Many donors also give simply when asked by friends and family members, without considering the cause area, just to be supportive. Some donors look for super-small, grassroots organizations, because they want their money to go directly to people in need. Others prefer large organizations with brand recognition, such as Boys & Girls Clubs.
5. “How have you been asked for money in the past? How was that experience?”
This is a question to ask major donors after you have gotten past the introductory questions. If they share, you’ll learn a lot about what they like and don’t like when being asked for money. They may tell you a story about a Development Director who was super nervous or a friend who asked for a big gift on the golf course. Be ready to listen to what they say and what they don’t say – all of it will help you craft your next Ask for this donor!
6. “What’s your process in making a giving decision?”
Some donors are impulsive when giving, but when it comes to a large donation, it’s usually a ‘stop-and-think’ situation. Frankly, if you ask and get an immediate “yes” you didn’t ask for enough!
When you ask about their decision-making process, you’ll find out what factors they take into consideration, who else they involve or seek advice from, and how much time they like to take in thinking it over. You might find out they want to see financials if you ask for a large donation. Or that they only give to certain kinds of campaigns.
Or you may find out that they love your cause and they don’t really care how you use the money! (This recently happened to one of my clients – they were trying to decide which project to ask the donor to fund and the donor said “Here’s $15,000 – use it wherever you need it most.” Awesome, right?)
When you understand the donor’s process for making a decision, you can ask early enough so you aren’t rushing them to make a decision. And you might suggest a meeting that involves those who need to weigh in on the request, which could save some time later or at least save your donor from having to reiterate your request to their family or advisors.
7. “What inspired you to give your first donation to our nonprofit?”
This is a great question to ask major donors because it gives your donor the opportunity to tell you a story. It is often easier for people to communicate their feelings and opinions by telling a story than trying to explain everything, which can feel too abstract and hard to put into words.
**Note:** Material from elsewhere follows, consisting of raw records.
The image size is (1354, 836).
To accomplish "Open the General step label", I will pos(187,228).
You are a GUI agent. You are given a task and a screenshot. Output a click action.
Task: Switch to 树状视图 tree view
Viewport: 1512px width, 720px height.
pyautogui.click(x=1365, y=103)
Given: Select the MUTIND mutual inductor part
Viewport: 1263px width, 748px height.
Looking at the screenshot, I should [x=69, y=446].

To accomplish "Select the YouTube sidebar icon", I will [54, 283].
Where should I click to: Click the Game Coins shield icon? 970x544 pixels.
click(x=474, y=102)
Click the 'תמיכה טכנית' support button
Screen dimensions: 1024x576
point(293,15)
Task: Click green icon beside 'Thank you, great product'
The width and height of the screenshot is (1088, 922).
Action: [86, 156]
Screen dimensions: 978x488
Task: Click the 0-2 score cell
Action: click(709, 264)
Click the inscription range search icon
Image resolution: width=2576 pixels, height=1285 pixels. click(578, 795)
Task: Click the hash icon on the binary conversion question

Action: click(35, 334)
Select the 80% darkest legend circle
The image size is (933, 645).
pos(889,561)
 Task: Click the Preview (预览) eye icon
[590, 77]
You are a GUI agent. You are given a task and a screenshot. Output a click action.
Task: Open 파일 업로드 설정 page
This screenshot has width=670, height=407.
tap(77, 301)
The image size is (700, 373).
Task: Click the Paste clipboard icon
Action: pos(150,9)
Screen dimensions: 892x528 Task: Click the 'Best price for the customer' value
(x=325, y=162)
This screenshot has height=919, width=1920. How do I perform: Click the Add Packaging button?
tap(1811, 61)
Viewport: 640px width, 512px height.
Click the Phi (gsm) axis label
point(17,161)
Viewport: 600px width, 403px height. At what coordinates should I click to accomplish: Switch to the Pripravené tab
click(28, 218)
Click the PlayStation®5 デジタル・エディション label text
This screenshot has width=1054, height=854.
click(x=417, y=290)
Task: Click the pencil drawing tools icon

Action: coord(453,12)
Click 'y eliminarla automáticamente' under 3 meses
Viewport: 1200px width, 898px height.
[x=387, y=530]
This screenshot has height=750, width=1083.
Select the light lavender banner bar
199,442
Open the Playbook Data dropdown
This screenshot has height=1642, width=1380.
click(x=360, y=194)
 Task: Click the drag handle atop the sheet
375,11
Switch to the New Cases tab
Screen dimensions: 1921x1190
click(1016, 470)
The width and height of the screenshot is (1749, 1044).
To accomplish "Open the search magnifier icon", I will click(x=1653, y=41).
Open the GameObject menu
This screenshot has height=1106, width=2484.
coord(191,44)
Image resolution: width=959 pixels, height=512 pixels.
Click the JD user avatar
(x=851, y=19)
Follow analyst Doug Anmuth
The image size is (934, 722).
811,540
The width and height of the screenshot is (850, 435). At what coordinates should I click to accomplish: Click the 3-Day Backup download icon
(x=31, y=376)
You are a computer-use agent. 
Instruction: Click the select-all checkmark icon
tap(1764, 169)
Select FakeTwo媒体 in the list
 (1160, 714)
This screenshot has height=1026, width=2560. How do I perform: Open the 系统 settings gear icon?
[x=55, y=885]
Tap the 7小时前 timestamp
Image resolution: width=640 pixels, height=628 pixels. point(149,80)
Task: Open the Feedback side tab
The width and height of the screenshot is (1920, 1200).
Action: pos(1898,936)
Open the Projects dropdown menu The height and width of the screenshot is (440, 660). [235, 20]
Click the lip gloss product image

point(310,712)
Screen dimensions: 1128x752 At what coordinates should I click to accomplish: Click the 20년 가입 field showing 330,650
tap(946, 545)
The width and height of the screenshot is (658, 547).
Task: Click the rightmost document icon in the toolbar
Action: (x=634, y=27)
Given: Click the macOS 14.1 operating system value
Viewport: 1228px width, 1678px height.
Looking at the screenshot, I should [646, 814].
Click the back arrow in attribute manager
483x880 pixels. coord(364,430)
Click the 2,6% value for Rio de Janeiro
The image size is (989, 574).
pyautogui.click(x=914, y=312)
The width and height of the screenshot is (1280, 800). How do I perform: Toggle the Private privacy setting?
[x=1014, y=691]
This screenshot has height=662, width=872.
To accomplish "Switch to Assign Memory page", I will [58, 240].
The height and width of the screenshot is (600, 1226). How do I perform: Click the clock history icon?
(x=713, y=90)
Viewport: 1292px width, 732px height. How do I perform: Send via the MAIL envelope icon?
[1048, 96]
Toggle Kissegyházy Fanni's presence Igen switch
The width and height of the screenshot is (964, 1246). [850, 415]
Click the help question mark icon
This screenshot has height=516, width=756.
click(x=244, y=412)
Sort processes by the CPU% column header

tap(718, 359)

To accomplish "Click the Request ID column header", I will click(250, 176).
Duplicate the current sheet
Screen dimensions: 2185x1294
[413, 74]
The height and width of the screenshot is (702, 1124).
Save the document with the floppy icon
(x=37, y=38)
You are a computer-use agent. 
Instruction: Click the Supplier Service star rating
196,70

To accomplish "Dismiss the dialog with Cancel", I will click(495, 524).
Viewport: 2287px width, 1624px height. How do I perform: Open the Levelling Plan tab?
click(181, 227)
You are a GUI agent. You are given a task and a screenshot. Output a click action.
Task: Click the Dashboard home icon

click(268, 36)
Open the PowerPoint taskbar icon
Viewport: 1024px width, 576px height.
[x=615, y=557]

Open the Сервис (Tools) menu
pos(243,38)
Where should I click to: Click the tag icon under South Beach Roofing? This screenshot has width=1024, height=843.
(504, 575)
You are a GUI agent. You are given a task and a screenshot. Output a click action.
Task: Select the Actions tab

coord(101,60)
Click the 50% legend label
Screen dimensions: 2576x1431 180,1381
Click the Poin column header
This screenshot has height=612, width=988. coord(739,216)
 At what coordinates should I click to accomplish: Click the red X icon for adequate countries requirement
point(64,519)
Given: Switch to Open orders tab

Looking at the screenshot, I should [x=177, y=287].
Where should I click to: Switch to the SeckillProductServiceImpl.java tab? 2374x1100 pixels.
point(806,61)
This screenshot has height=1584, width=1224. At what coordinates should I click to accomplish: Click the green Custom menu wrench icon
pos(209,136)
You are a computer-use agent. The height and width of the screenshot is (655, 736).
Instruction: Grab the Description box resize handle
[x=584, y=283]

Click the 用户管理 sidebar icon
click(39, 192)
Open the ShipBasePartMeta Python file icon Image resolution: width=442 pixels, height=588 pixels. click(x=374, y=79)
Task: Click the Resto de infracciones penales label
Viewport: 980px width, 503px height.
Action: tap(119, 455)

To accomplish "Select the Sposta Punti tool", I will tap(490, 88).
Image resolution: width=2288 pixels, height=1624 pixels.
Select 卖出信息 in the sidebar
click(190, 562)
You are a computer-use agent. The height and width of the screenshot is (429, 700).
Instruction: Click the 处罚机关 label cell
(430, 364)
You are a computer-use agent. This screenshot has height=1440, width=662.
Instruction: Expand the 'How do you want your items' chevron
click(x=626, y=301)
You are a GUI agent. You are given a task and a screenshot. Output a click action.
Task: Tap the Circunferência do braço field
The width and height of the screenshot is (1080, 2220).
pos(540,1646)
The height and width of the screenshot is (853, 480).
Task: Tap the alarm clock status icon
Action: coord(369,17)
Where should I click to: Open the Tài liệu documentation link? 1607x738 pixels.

Often when a person struggles to put something into words, it means the issue is very important to them and they want to articulate it in an accurate way.
What you might learn from the answer to this question is that the donor was a volunteer before they first gave (which is actually pretty common). Or you might learn which program, project, or appeal first sparked their heart. Or you might find out it was one of your volunteers or Board members who brought this donor to the family.
8. “What do you believe would make the biggest impact on those we serve?”
Donors like these types of questions, because you are asking them for their insight. This makes them feel relevant, like they have wisdom worth sharing.
Ask this question if you feel like your donor doesn’t like the more personal questions. This is a safe question, and it can tell you a lot about how the donor perceives the work your organization does and the root problems in your cause area. It can also tip you off to their expertise. Some donors know a lot more about the cause area than organizations realize. Plus, most people love to be asked for their opinion and are happy to give it!
9. “Are there others in your circle we can connect with who might want to join us in this work?” Or “Who else should we be talking to?”
This is a central question we all know to ask major donors. They probably have friends who are similar to them in their interests and values and might also make good donors. If it’s your donor who asks their friends to join them in supporting your cause, chances are really good that they’ll say “yes.”
So, once you ask for their referrals to other donor prospects, ask them if they’d be willing to open the door for you or help make the Ask. It’s another way for them to get involved and make your campaign a success.
10. “What are we not asking you for that we should be asking for?”
This sounds like a trick question, but it speaks to the likelihood that we as fundraisers tend to focus too much on the money and forget to notice other ways the donor might help. Maybe the donor is waiting to be asked for a donation from their company and it hasn’t occurred to you to do so. Maybe they’re waiting on you to ask them to join your Board (tread carefully with that one!) or to join your fundraising team.
Asking this question can pay off big, especially toward the end of the conversation. It’s actually a good last question and usually surprises a donor because they aren’t expecting it.
That’s a lot of questions! But not all. Most professional fundraisers who work with major donors have dozens of questions in their repertoire that they can use as needed. If it helps, start your own list of questions on a piece of paper and add to it as you learn new ones.
After you meet the donor, make notes about the questions you asked and what they said. There should a good place for notes in your donor management software.
Phone or In Person?
It’s easy to see why we recommend face-to-face meetings over coffee or lunch whenever possible.
Not only can you ask questions, but you can read body language which is very hard on the phone. You can do it to some extent over Zoom, but there are subtle clues you’ll miss with a virtual meeting.
If you start with a phone call and feel like the donor is enjoying the conversation, ask if they’d like to get together in person sometime, and see how the donor reacts.
If the donor is more reserved on the phone, just thank them for their time and candor, and follow up with a thank-you email but without a request for another conversation.
Plan to follow up with the donor when you have some great outcomes to share. After all, cultivating major donors is not a once-and-done activity – there’s a journey for you to take your donors on!
The Bottom Line
Building a relationship with a major donor can be intimidating. You may wonder why the donor would want to take your call, much less meet you for coffee. But donors are people, and people like to talk about causes that matter to them.
So many times, we avoid the questions we want to ask major donors, because we are afraid they will react negatively. I guess that can happen, but most will be happy you called and expressed interest in the person behind the checkbook.
By making an effort to get to know your major donors, you will get more repeat gifts, more referrals to other prospective donors, and valuable insight into the mindset of the major donor. Sure, some donors will ignore your request for a meeting, but don’t get discouraged. Focus on the donors who are open to building a relationship.
After all, they want the exact same thing you do: to change lives! Because, that’s what it’s all about.